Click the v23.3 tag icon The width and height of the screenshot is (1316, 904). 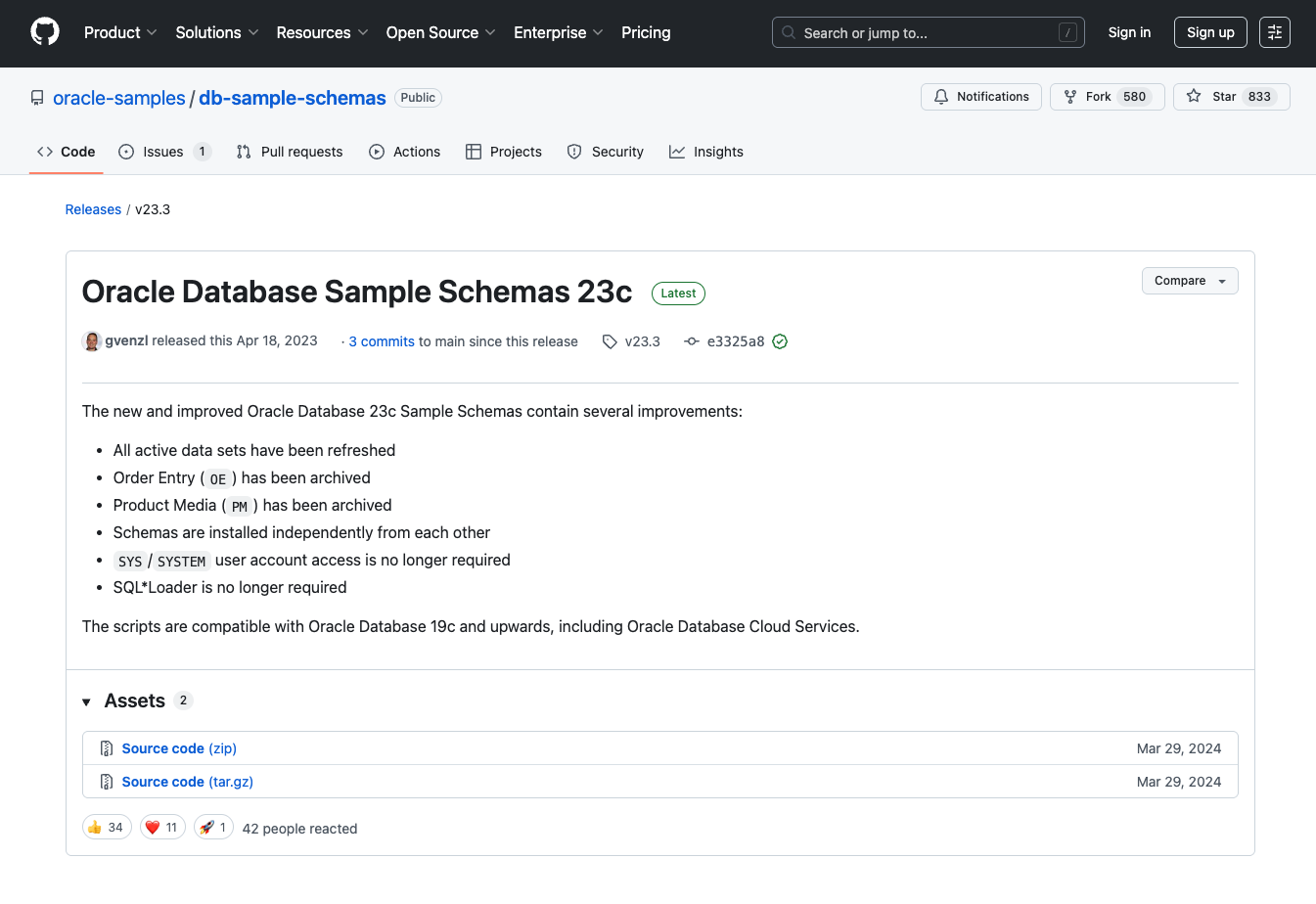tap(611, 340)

......

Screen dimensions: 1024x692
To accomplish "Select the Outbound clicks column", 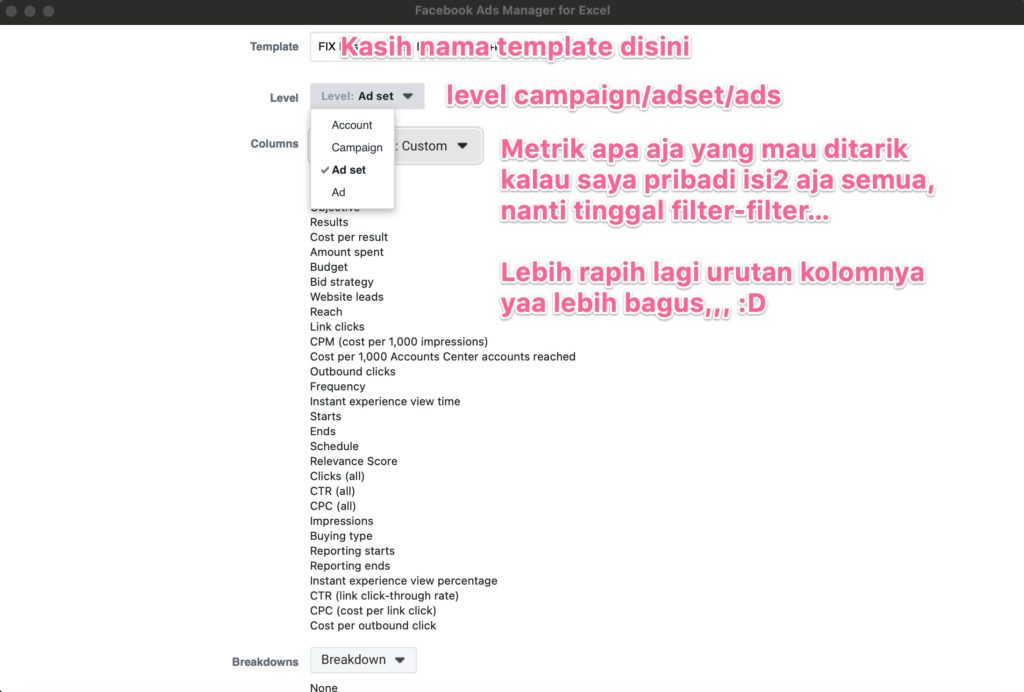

......

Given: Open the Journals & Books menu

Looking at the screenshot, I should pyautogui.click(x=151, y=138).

......

- **TASK STATEMENT**
Begin at the line above that contains "Screen dimensions: 1024x692" and stop after the line that contains "the Outbound clicks". Output those lines as a numbered list with blank lines skipped and the pictures omitted.

- **WRITTEN SOLUTION**
1. Screen dimensions: 1024x692
2. To accomplish "Select the Outbound clicks column", 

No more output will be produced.